Good for her, and a huge Congratulations for the wins!


----------



## Marchwind (May 10, 2002)

Oh congratulations Jessie! That us such great news. She will have fun dyeing that fiber, angora takes dye really well and easily. Kudos to the breeder being strict and responsible. I was asked to judge the angora skein competition at the MFF. Maybe Jessie can learn the spin and enter something.


----------



## Wind in Her Hair (Jul 18, 2002)

what a wonderful experience for your daughter! Sounds like new worlds are opening to her.

(I had 2 Guinea pigs once - and then I turned around and I had 22 Guinea pigs. They are soooooooooooooo prolific! )


----------



## Taylor R. (Apr 3, 2013)

Congrats Jess and TwoTracks!! Hooray for furry animals!


----------



## Two Tracks (Jul 13, 2013)

gone-a-milkin said:


> When I was a kid I had 2 male guinea pigs, Peanut Butter and Jelly were their names.
> I showed them at county fair, but never went higher than that.
> Then one day I fed them a huge dill pickle, which they totally scarfed down and I thought it was hilarious.
> They were both dead the next morning. :sob:
> I still feel bad about it, but how would I have known?!

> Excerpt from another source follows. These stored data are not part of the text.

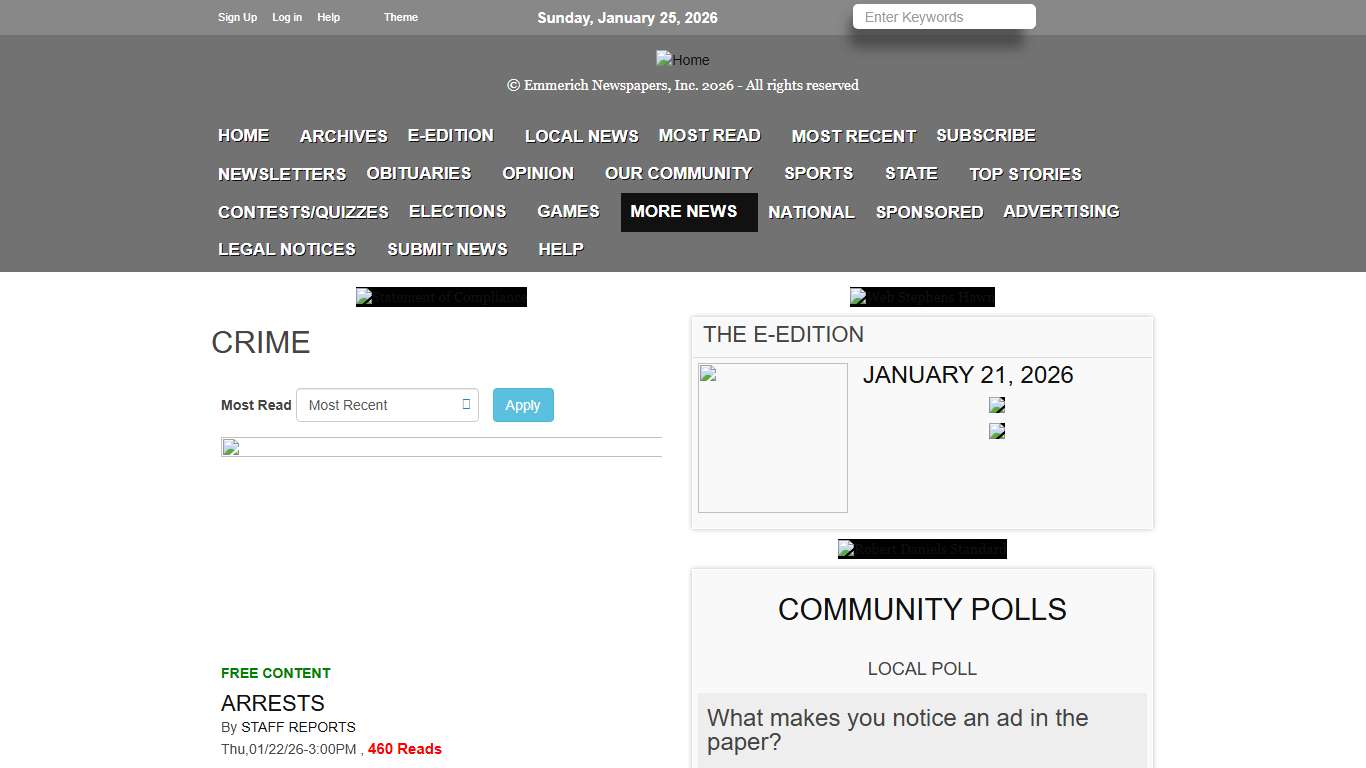
Task: Open the Arrests article headline
Action: point(272,703)
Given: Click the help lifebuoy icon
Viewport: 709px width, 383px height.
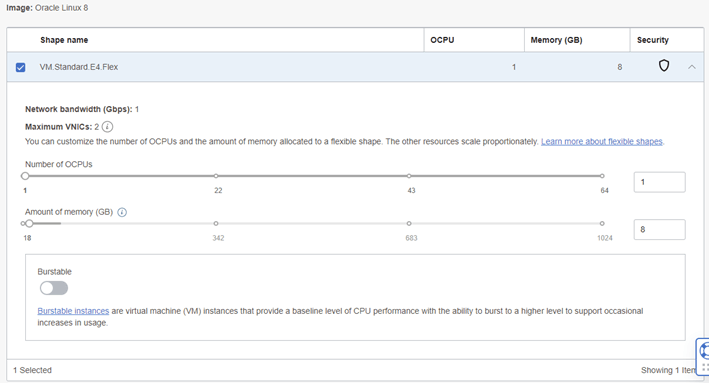Looking at the screenshot, I should coord(704,351).
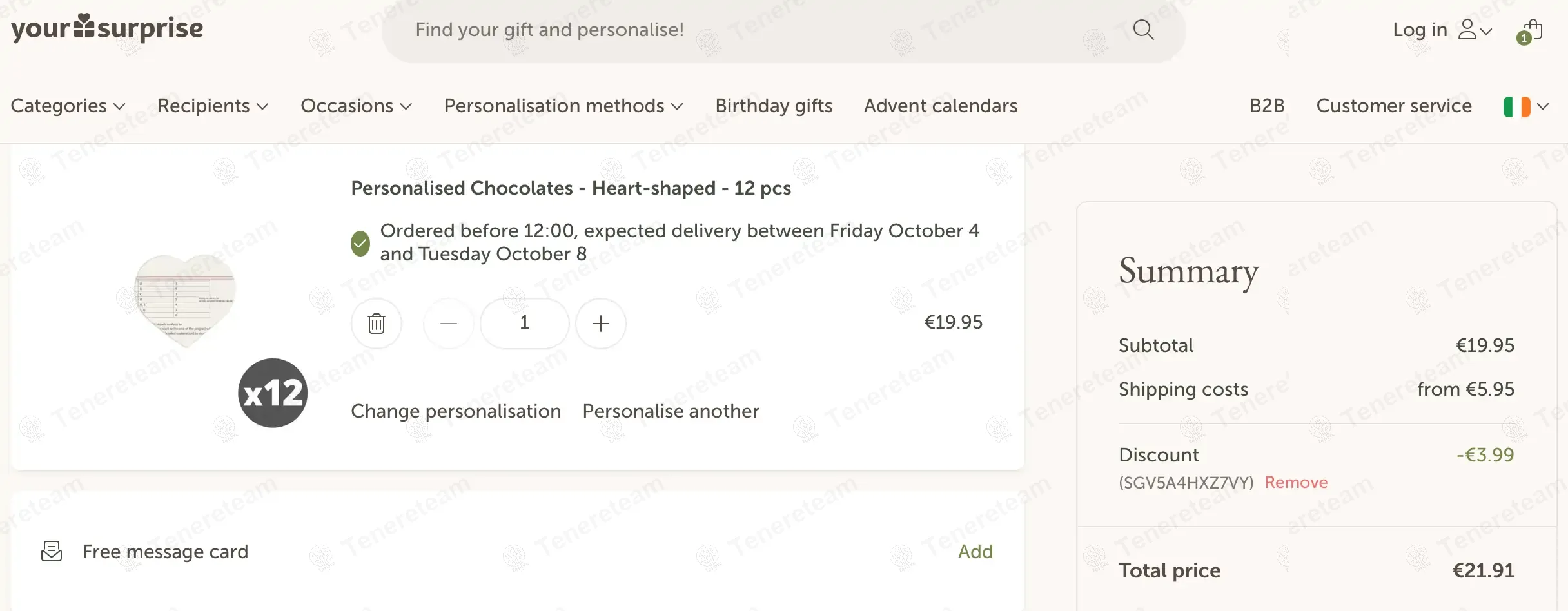Click the user account icon
Viewport: 1568px width, 611px height.
tap(1468, 30)
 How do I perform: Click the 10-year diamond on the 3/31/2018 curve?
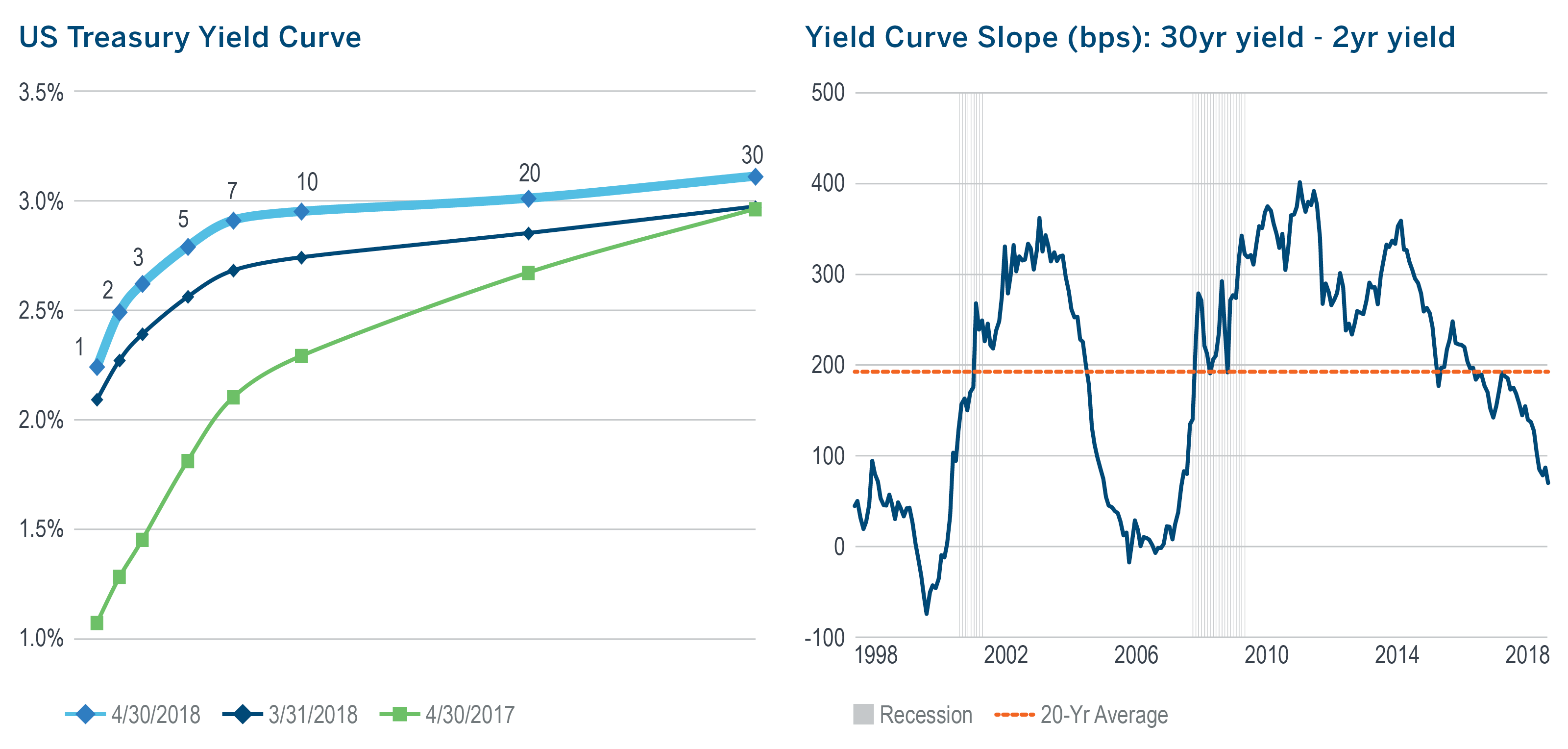(x=301, y=257)
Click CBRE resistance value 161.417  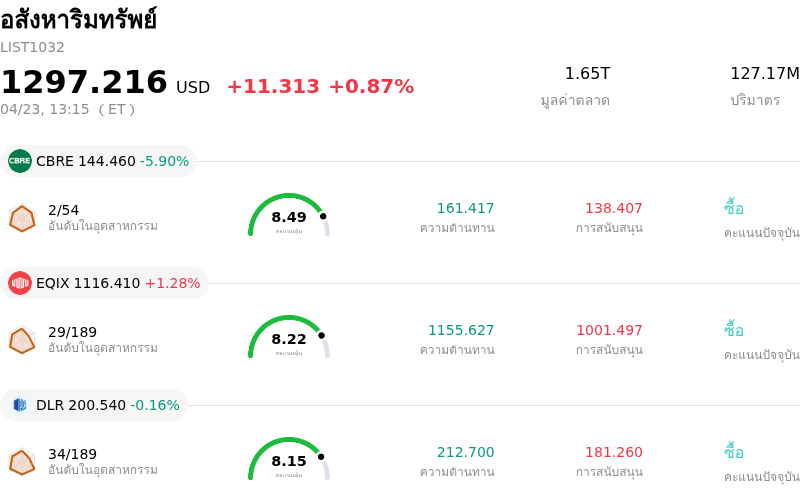(x=465, y=209)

Aww, sorry gone-a-milkin, Peanut Butter and Jelly what cute names, we'll have to keep that in mind for when adding Cavy's in memorial of your two. I'm glad you mentioned it thou ~we wont be feeding pickles...


----------



## Two Tracks (Jul 13, 2013)

Taylor, Ok it's your turn .... Check out the rabbit shows, great fun and getting to know bunny people is always a good thing in friendships and success tips. 

Jess picked "Luke" out for his sweet personality, it just happens that he was put together well too, according to the judges comments. We couldn't be happier, maybe a touch of beginner's luck had it's play in the outcome too. 

Marchwind, Yes, she will have to learn how to spin... any tips? I have a Turkish drop spindle (I forgot how to use) What would you suggest in blending with wool? For Angora skein competitions, I think it's 50%, is that right? is that by weight of each fiber, say 1 oz wool to 1 oz Angora?


----------



## Taylor R. (Apr 3, 2013)

The breeder that we're looking at will have babies ready for us in the next month. I do believe we're first on the list for the French Angora's, too, so we get pick of the litter(s) 

ETA: I showed rabbits when I was a kid and I LOVED going to the shows. My daughter isn't the best friend-maker, so I'm hoping it will give her a chance to have something instantly in common with other kids.


----------



## Callieslamb (Feb 27, 2007)

Congratulations to Jessie. That picture makes me want one!!


----------



## Two Tracks (Jul 13, 2013)

Taylor R. said:


> The breeder that we're looking at will have babies ready for us in the next month. I do believe we're first on the list for the French Angora's, too, so we get pick of the litter(s)
> 
> ETA: I showed rabbits when I was a kid and I LOVED going to the shows. My daughter isn't the best friend-maker, so I'm hoping it will give her a chance to have something instantly in common with other kids.


 Great! You'll have to share the photo's for sure. too bad we live so far away.

I showed rabbits too as a kid even had a nice English Angora that did very well at the shows, thou back then I had no idea on what to do with the wool ~duh! 

Jess is terribly shy around people too, She had fun at the show and was staring to warm up a little towards the end.... 

I signed her up for a "free" self defense class at a Tie Kwon Do studio, She surprised me at how she "turned on" in action and voice ~then got all shy again... I'd like to sign her up to take classes I think it would help in confidence, they are a big commitment and expensive, need to get rid of a van payment first, thankfully it's getting closer in sight.


----------



## Two Tracks (Jul 13, 2013)

Callieslamb said:


> Congratulations to Jessie. That picture makes me want one!!


Of course you do Callieslamb.... Lynda has more nice bunnies, all colors too. She's a reputable breeder and here in Michigan.


----------



## Miz Mary (Feb 15, 2003)

Beautiful bunny ! I have an angora and love her ! Now I'm looking for a lionhead !


----------



## bergere (May 11, 2002)

Outstanding!! Beautiful animals!


----------



## Kasota (Nov 25, 2013)

Wow! What beautiful critters and the grin on her face speaks volumes! Congratulations!

Years ago I used to have a pet shop. I had nice source for small breed bunnies. Holland Lops were very popular. People would see them in the store and want to buy one because they were just so cute and we always handled t y bunny books. I would tell them that I would hold the bunny they were looking at for 3 days so they could really think it over. I would give them the book to read and an article I wrote about all the reasons someone would NOT want to have a bunny. Honestly I would try to discourage them because bunnies are cute brabbits can be a whole lot of work. It was amazing how many people would say they were thankful I gave them time to think it over. Some would get a bunny, others would not. Either way was fine with me. I just wanted to make a good match between owner and pet. 

That angora is simply flat beautiful! I'm sure they will have many more blue ribbon adventures together!


----------



## rabbitgeek (Mar 22, 2008)

Bravo! Great job with the breeder too!

Nice looking rabbit! 

Have a joyful day!


----------